DATA FOR ANALYSIS START
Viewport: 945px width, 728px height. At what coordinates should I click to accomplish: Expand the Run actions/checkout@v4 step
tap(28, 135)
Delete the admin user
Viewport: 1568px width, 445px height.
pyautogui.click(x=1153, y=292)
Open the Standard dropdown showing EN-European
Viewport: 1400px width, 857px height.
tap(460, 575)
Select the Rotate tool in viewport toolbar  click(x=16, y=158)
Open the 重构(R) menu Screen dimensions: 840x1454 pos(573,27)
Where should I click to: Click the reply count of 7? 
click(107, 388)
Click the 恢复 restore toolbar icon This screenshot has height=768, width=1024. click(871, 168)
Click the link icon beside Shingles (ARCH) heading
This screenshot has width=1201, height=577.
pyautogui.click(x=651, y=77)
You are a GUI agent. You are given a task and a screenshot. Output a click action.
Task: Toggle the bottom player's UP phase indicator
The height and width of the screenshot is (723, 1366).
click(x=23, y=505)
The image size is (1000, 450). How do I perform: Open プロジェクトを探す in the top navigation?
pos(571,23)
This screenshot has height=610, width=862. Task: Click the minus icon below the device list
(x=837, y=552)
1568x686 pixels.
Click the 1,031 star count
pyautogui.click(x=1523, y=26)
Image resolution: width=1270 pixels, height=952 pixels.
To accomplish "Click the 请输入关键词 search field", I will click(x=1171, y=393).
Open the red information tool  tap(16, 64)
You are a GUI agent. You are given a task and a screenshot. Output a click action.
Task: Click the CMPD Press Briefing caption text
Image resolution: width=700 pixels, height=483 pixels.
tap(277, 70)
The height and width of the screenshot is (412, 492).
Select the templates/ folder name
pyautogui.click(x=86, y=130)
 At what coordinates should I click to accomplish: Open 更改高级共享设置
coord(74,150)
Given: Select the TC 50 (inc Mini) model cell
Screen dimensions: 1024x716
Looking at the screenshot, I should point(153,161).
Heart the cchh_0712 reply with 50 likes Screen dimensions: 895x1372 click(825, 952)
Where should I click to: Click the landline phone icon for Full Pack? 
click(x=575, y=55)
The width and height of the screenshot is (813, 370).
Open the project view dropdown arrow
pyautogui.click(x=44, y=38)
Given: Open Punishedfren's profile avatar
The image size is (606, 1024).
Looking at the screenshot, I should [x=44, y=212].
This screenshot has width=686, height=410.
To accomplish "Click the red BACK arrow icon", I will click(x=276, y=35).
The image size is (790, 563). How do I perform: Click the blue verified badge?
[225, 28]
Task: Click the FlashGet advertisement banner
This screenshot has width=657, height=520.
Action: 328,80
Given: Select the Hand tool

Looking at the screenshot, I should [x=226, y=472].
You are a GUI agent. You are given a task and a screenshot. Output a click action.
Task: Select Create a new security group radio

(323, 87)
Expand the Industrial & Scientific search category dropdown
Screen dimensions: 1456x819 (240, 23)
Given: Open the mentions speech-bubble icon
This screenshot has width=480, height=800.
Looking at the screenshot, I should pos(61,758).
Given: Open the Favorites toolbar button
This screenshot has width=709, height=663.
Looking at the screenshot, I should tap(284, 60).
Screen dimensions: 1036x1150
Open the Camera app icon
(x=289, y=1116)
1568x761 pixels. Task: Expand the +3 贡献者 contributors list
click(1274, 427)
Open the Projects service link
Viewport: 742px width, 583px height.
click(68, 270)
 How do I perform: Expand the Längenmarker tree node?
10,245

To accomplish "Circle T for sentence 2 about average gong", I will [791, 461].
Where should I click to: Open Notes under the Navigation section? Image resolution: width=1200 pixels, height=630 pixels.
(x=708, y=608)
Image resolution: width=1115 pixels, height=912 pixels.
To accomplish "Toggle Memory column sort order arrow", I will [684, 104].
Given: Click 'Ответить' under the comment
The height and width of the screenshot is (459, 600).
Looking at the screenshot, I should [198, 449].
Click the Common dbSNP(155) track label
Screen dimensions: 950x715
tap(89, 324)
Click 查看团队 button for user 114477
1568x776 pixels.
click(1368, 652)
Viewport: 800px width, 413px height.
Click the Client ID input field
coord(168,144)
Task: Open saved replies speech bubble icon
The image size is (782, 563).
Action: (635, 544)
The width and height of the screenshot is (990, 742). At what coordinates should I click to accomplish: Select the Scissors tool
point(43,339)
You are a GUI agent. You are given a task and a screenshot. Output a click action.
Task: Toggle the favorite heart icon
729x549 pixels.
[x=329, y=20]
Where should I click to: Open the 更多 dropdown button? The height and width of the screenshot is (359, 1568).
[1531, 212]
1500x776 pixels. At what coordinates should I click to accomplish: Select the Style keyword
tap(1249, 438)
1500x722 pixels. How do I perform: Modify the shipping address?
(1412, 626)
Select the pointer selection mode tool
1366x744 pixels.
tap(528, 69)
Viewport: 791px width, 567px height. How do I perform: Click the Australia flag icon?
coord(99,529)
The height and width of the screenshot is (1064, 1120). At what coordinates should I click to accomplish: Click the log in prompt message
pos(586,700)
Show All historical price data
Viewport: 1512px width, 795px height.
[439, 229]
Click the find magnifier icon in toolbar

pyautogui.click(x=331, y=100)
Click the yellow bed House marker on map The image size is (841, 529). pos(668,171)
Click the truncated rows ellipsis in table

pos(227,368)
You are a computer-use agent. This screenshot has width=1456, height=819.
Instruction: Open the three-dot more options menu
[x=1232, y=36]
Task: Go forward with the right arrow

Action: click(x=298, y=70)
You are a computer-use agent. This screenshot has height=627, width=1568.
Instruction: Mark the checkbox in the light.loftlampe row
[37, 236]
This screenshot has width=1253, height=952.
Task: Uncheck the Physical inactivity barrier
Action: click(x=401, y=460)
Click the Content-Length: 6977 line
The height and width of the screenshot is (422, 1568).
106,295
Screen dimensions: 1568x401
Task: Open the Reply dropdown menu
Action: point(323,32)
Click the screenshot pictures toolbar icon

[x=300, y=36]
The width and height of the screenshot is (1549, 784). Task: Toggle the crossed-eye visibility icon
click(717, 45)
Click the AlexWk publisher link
DATA FOR ANALYSIS END
- _TASK GOAL_:
An exact copy of the lines above, from the one containing "Given: Select the TC 50 (inc Mini) model cell" through the one containing "Given: Open Punishedfren's profile avatar", is the whole of the answer.

- _RESULT OF THE EXERCISE_:
Given: Select the TC 50 (inc Mini) model cell
Screen dimensions: 1024x716
Looking at the screenshot, I should point(153,161).
Heart the cchh_0712 reply with 50 likes Screen dimensions: 895x1372 click(825, 952)
Where should I click to: Click the landline phone icon for Full Pack? 
click(x=575, y=55)
The width and height of the screenshot is (813, 370).
Open the project view dropdown arrow
pyautogui.click(x=44, y=38)
Given: Open Punishedfren's profile avatar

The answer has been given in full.